((
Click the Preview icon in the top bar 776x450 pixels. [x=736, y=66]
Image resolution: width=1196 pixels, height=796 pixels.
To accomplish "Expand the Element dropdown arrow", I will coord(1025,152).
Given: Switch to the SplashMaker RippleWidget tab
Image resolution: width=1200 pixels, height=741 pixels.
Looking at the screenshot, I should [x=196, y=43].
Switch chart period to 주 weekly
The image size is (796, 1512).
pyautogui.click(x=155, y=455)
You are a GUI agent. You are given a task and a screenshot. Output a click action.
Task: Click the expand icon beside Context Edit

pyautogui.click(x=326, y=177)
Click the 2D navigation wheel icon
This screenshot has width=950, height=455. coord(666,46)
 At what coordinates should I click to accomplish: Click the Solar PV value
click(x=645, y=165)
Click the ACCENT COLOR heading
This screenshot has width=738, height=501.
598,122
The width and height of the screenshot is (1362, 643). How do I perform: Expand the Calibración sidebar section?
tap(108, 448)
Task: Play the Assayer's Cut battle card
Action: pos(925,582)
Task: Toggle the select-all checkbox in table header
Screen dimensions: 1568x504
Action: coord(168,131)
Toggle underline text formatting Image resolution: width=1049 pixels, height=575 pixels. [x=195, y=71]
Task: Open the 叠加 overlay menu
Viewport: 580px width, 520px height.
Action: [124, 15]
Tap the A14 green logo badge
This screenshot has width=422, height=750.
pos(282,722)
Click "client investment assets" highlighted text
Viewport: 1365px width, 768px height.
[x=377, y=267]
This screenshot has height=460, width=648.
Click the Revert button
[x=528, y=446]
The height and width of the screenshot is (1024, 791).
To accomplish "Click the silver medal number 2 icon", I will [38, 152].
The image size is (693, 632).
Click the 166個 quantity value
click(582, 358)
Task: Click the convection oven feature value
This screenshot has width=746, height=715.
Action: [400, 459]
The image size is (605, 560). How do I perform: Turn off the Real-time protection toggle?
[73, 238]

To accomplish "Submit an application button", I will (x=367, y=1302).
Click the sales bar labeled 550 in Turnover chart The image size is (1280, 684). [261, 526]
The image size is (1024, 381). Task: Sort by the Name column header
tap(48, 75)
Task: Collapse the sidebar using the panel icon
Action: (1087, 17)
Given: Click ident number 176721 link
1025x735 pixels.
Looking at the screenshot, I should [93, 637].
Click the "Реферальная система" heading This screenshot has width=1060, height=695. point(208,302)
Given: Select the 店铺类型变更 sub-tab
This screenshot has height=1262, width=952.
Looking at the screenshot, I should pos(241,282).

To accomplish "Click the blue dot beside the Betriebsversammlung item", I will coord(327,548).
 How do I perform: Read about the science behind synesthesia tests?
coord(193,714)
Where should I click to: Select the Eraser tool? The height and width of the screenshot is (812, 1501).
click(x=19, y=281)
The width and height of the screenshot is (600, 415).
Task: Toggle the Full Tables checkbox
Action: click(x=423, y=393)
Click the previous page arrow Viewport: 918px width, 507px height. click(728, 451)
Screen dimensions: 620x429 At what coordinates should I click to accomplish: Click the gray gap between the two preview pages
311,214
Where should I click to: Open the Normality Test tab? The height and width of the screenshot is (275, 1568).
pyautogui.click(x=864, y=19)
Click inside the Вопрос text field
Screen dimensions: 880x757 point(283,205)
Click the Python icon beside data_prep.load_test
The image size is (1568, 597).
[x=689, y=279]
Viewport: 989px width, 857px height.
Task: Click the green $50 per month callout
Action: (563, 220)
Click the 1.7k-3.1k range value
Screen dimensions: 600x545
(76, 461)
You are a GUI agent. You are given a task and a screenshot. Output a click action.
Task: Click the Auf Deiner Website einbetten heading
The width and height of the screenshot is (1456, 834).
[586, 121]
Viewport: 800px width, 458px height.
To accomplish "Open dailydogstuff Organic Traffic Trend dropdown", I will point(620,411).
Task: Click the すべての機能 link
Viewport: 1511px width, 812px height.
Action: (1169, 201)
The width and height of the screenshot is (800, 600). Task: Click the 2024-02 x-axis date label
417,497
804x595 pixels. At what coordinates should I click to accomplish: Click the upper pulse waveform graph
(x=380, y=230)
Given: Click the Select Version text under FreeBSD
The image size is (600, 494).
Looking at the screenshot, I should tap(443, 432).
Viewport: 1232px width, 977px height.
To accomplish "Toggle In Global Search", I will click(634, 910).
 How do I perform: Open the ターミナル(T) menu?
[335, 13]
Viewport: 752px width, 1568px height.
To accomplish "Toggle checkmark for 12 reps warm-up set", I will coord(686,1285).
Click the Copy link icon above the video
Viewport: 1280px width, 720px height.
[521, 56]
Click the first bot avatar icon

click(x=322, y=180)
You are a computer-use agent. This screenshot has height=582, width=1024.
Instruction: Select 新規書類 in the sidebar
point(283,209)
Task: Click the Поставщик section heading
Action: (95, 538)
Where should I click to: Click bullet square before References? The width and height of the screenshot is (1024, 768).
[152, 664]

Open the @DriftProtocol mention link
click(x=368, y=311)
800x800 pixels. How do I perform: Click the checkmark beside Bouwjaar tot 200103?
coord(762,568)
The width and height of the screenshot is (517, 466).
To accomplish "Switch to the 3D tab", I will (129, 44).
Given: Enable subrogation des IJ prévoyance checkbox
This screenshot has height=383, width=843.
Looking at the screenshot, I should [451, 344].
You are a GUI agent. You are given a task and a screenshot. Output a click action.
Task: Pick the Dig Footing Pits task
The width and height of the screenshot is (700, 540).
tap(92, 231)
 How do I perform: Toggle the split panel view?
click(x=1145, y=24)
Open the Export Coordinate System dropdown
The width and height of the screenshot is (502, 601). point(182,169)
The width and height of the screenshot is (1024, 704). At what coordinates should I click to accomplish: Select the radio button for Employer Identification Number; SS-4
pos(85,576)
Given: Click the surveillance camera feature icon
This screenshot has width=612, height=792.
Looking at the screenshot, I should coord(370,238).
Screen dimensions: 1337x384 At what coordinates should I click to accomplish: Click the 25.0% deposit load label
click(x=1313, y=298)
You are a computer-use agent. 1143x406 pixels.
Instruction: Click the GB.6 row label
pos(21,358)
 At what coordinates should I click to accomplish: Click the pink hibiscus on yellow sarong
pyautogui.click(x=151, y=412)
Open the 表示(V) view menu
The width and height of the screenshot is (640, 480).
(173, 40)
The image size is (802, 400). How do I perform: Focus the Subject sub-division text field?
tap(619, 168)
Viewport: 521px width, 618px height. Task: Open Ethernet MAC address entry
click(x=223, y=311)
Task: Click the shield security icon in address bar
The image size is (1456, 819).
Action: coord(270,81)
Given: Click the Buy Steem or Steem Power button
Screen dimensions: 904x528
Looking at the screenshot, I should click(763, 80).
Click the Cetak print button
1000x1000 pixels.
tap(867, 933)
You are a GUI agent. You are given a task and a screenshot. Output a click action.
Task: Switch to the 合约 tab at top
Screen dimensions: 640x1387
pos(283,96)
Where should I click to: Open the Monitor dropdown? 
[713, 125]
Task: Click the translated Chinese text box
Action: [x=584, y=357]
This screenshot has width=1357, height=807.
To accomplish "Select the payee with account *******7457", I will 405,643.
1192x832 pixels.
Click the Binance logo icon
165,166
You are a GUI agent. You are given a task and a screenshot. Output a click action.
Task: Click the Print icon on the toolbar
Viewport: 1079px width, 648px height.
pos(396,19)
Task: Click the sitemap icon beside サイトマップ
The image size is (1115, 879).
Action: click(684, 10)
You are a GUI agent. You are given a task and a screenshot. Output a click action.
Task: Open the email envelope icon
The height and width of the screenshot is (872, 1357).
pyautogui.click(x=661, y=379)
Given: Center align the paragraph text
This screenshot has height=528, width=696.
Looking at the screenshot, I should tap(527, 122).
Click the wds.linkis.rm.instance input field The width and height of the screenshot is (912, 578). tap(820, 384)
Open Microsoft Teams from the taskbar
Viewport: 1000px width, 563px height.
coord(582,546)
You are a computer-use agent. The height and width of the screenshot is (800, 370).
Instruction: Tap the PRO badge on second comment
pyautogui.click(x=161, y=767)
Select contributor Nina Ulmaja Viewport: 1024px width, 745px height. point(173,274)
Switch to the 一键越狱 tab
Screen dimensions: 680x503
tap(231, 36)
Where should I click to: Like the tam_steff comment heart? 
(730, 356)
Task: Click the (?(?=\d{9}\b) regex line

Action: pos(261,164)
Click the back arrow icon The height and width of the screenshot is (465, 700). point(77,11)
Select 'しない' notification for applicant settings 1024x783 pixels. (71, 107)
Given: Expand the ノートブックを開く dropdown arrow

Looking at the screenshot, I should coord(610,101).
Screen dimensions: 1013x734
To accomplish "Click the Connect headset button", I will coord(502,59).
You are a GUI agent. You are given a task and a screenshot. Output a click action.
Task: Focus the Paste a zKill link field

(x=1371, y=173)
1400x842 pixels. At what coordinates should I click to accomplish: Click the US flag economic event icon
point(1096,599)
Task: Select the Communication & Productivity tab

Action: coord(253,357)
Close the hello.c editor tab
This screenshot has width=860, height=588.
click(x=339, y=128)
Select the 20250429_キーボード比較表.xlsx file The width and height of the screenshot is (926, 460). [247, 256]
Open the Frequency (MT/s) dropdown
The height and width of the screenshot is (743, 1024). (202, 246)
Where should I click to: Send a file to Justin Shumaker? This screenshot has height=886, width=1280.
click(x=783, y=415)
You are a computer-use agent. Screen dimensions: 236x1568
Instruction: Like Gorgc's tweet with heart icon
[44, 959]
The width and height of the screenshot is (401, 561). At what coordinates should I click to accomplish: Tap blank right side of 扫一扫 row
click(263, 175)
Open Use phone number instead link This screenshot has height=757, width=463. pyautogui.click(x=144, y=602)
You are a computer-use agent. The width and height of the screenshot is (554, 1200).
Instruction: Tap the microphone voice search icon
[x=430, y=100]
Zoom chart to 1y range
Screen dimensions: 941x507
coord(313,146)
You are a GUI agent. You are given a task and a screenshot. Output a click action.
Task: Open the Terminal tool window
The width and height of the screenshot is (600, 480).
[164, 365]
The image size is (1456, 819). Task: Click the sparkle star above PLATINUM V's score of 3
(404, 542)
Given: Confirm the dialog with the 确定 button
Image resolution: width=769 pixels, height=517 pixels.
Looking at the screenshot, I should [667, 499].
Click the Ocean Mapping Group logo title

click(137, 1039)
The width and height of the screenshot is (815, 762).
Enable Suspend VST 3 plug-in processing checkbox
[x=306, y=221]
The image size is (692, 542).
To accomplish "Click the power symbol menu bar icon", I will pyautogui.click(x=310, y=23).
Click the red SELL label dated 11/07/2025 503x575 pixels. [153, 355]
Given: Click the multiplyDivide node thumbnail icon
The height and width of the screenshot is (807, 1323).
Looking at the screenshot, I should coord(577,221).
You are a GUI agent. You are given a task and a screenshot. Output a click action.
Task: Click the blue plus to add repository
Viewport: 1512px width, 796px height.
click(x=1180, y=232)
))
## Exercise prompt
As the answer, set down only the lines from the data above between the one holding "You are a computer-use agent. The height" and the one holding "Click the back", inclusive, exactly as they read.

## Expected answer
You are a computer-use agent. The height and width of the screenshot is (800, 370).
Instruction: Tap the PRO badge on second comment
pyautogui.click(x=161, y=767)
Select contributor Nina Ulmaja Viewport: 1024px width, 745px height. point(173,274)
Switch to the 一键越狱 tab
Screen dimensions: 680x503
tap(231, 36)
Where should I click to: Like the tam_steff comment heart? 
(730, 356)
Task: Click the (?(?=\d{9}\b) regex line

Action: pos(261,164)
Click the back arrow icon The height and width of the screenshot is (465, 700). point(77,11)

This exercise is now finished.